A Novel mutation in TRAC in A Patient with Abnormal Newborn Screening for Severe Combined Immunodeficiency

Background: The T cell receptor (TCR) α subunit plays a key role in the TCR structure and its function. Biallelic mutations in the TCR-α subunit constant gene (TRAC) obliterated T cell receptor expression and results in immunodeficiency. TRAC deficiency presents at infancy or childhood with repeated viral and bacterial infections, enlarged liver, spleen, and lymph nodes as well as autoimmune features and lymphoma (OMIM #615387). Aim: To broaden the genotypic and phenotypic spectrum of TRAC deficiency.
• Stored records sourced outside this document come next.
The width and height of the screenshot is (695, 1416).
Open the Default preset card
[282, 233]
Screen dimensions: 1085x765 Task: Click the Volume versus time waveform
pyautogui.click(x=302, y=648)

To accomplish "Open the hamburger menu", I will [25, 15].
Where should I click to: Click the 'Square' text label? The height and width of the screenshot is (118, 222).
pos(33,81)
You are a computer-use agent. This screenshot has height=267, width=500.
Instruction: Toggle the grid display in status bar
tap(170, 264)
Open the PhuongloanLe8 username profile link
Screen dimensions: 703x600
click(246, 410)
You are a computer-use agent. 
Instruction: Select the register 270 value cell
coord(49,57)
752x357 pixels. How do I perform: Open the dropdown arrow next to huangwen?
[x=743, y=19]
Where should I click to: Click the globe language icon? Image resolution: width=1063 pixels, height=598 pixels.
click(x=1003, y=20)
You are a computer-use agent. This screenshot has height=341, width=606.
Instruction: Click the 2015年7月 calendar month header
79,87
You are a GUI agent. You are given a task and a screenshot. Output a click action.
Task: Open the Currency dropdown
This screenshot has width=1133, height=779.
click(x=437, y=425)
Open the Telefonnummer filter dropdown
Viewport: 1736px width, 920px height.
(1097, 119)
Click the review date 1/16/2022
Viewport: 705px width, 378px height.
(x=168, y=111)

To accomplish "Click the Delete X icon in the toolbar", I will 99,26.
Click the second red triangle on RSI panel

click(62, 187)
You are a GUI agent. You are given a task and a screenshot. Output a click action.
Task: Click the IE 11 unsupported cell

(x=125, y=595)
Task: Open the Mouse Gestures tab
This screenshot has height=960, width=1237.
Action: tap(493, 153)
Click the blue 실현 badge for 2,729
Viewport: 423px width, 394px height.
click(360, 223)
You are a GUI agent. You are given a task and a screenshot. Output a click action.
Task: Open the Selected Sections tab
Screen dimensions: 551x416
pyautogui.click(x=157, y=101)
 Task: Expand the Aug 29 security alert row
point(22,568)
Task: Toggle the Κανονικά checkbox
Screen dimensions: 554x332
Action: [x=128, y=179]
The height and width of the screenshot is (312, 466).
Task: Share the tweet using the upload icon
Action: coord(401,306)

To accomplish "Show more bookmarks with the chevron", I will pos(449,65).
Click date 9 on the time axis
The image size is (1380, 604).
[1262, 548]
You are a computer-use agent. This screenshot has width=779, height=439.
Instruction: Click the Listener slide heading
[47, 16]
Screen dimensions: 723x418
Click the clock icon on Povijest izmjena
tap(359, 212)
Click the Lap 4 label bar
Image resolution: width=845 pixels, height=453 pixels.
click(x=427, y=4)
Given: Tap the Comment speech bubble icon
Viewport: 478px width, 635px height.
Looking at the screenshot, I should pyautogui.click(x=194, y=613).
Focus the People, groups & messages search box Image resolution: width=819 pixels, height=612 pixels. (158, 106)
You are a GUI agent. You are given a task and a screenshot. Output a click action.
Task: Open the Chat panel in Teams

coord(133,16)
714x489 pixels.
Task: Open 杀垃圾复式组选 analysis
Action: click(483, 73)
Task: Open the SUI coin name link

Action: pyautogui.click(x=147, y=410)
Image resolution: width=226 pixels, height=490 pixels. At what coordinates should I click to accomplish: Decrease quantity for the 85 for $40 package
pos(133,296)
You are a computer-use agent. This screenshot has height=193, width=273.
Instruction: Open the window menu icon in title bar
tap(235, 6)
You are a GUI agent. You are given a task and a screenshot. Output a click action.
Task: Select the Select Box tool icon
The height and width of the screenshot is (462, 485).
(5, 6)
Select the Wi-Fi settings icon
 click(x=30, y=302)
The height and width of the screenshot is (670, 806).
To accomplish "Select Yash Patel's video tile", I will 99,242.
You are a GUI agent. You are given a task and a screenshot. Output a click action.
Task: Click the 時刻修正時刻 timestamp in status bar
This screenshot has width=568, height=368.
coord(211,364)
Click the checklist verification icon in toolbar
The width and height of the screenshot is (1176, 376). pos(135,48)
Methods: Case report of a patient with severe combined immunodeficiency (SCID) due to a novel autosomal recessive mutation in TRAC. Results: Our patient was identified at 13 days of life due to abnormal T cell receptor excision circle levels detected in newborn screening (NBS). Immune evaluation revealed profound lymphopenia, depressed responses to the mitogen PHA and a skewed T cell repertoire, all consistent with SCID. The patient was found to carry a novel homozygous mutation in the TRAC gene. Conclusion: A novel homozygous mutation in the TRAC gene caused profound T cell lymphopenia and aberrant in vitro mitogenic response, the hallmarks of SCID. Statement of Novelty: TCR-alpha chain (TRAC) deficiency is a rare and relatively new condition and not very well defined. We herein report a novel mutation in TRAC resulting in SCID.